I would like to add a new Vinyl file to the stream of a gulp task.
function task_add_vinyl_file(cb){
const file = new Vinyl({
cwd: '/',
base: '/test/',
path: '/test/file.js',
contents: Buffer.from('var x = 123')
});
return gulp.src(
[
'path/to/files/**'
])
.pipe(file)
.pipe(gulp.dest('.'))
}
The problem is file is not compatible with .pipe()
How do you add a vinyl instance to the gulp pipe?
Before you start piping/consuming the stream produced from the gulp src function, you'll want to write the vinyl file object to the stream (in the following it's prepending the vinyl object(s), and that the stream created from src call will write data afterwards, once the stream starts consuming).

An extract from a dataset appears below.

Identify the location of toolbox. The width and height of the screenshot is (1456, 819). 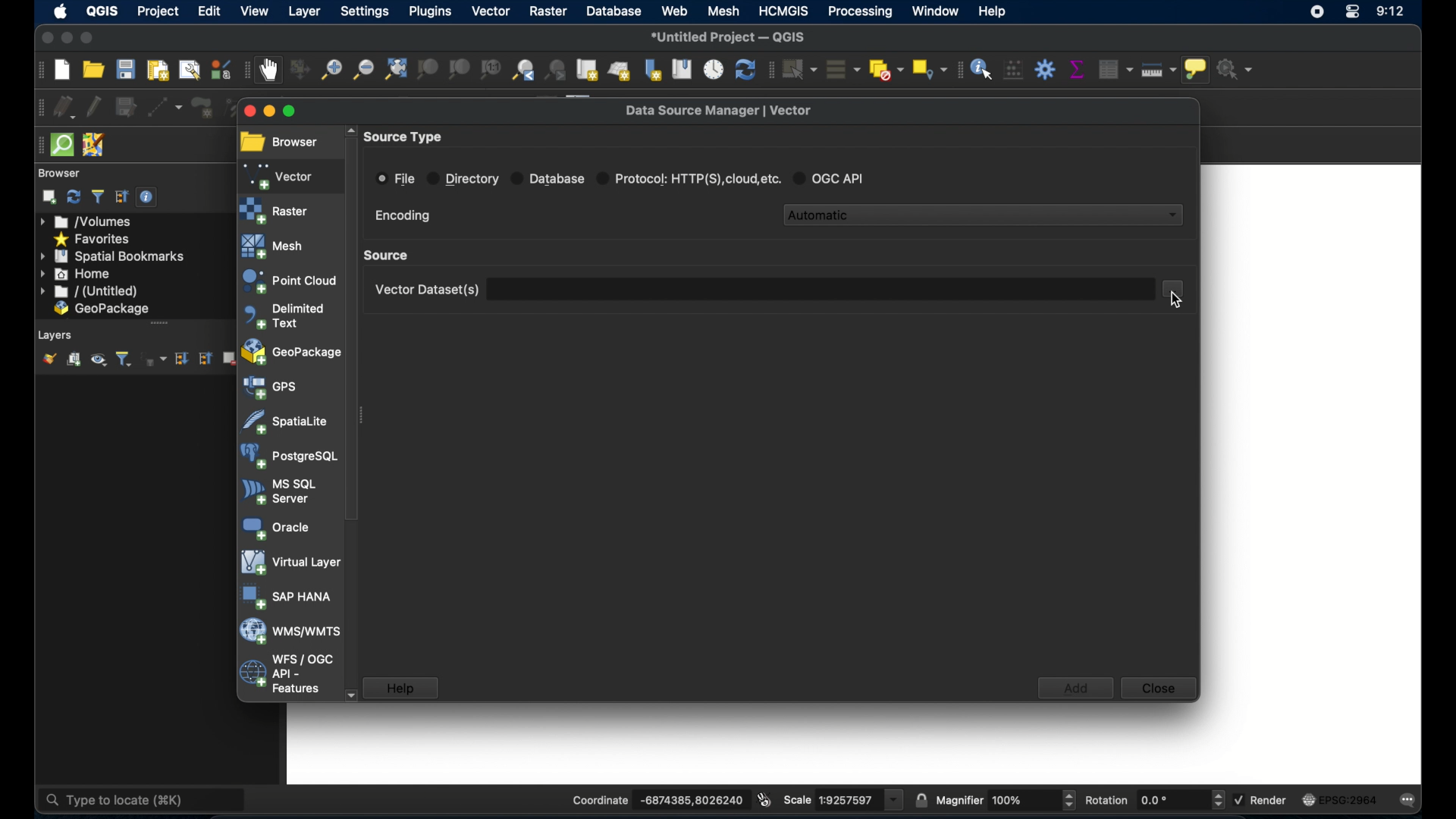
(1045, 68).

// create vinyl objects of interest
const file = new Vinyl({
cwd: '/',
base: '/test/',
path: '/test/file.js',
contents: Buffer.from('var x = 123')
});
// the following initializes a stream, that we'll use to preppend the
// vinyl object.
let myStream = src(['path/to/files/**']);
// the following essentially pre-writes the vinyl object onto the stream
// note, this write can be done for multiple vinyl objects sequentially
myStream.write(file);
// and once we start piping, the stream consumes data until there
// is nothing else to consume, starting with the vinyl object
// and then moving onto the results of the glob in the src command.
myStream.pipe(gulp.dest('.'))
To understand more, I'd encourage anyone reading this to read up on nodejs streams.